Ia menjelaskan bahwa demaskulinisasi teologi bukanlah upaya mengganti konsep ketuhanan, melainkan mengembalikan keseimbangan spiritual dan moral dalam memahami sifat-sifat Tuhan. Dengan teologi yang lebih feminin, manusia diharapkan mampu menghadirkan kasih sayang, kedamaian, dan keadilan sosial dalam kehidupan sehari-hari.

Lebih jauh, gagasan itu juga terkait dengan isu ekoteologi — pendekatan teologis terhadap krisis lingkungan. Menag menegaskan bahwa penyelamatan bumi harus berbicara dalam bahasa agama, sebab spiritualitas memiliki kekuatan moral yang dapat menggerakkan umat untuk bertindak nyata.

“Kita harus menggunakan bahasa agama untuk menyelamatkan lingkungan,” katanya, mengutip seruan Paus Fransiskus dalam pertemuan lintas iman sebelumnya. “Tanpa bahasa agama, sulit menggerakkan hati umat manusia untuk mencintai bumi.”

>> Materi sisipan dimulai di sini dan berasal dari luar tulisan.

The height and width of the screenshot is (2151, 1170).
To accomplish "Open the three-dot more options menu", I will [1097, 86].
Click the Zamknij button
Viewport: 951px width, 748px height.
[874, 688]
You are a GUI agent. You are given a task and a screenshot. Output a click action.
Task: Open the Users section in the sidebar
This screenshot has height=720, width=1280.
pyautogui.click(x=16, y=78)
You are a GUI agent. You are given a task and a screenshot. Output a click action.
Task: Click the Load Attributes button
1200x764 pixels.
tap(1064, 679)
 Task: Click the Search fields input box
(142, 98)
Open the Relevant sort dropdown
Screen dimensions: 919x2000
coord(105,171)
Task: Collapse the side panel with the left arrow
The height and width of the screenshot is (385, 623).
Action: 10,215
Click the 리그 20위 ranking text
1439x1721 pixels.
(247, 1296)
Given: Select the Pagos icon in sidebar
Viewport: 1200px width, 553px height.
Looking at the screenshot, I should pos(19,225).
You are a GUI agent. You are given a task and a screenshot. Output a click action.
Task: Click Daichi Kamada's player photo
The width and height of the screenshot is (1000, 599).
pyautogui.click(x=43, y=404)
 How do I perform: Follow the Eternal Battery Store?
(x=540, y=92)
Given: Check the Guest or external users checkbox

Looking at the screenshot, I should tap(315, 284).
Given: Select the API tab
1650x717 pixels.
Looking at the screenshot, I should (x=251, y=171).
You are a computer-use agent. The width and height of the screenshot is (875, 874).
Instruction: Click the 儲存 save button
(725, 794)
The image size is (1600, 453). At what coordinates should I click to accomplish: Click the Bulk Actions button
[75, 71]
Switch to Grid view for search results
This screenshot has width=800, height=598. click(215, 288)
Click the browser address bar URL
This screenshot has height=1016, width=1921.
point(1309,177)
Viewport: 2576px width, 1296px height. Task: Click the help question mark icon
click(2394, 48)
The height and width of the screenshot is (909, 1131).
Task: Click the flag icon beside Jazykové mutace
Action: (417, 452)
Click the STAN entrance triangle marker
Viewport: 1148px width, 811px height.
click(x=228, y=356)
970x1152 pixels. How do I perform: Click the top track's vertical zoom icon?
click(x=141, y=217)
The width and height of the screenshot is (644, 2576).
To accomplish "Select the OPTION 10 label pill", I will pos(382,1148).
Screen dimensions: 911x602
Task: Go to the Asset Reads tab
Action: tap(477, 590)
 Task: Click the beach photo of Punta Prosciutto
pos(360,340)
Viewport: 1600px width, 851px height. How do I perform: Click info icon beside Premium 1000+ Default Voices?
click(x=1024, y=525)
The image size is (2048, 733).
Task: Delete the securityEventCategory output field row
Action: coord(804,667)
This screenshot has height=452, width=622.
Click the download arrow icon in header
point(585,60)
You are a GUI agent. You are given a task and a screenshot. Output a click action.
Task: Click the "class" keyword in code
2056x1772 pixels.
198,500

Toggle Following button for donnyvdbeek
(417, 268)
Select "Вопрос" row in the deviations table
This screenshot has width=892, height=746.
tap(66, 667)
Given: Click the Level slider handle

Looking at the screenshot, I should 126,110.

Dalam pandangan Nasaruddin, krisis lingkungan bukan hanya persoalan ilmiah, tetapi masalah spiritual dan moral umat manusia. Maka, ekoteologi menjadi jembatan antara iman dan tanggung jawab ekologis.

“Bumi ini adalah rumah bersama. Setiap pohon, air, dan hewan memiliki hak untuk hidup. Agama harus menjadi energi spiritual yang menumbuhkan cinta kepada seluruh ciptaan,” ujarnya.

Pidato tersebut disambut antusias oleh peserta AICIS+ 2025. Banyak akademisi menilai gagasan Menag itu menandai arah baru pemikiran Islam Indonesia — Islam yang tidak hanya berorientasi pada hukum dan ritual, tetapi juga pada kemanusiaan, kesetaraan gender, dan kelestarian alam.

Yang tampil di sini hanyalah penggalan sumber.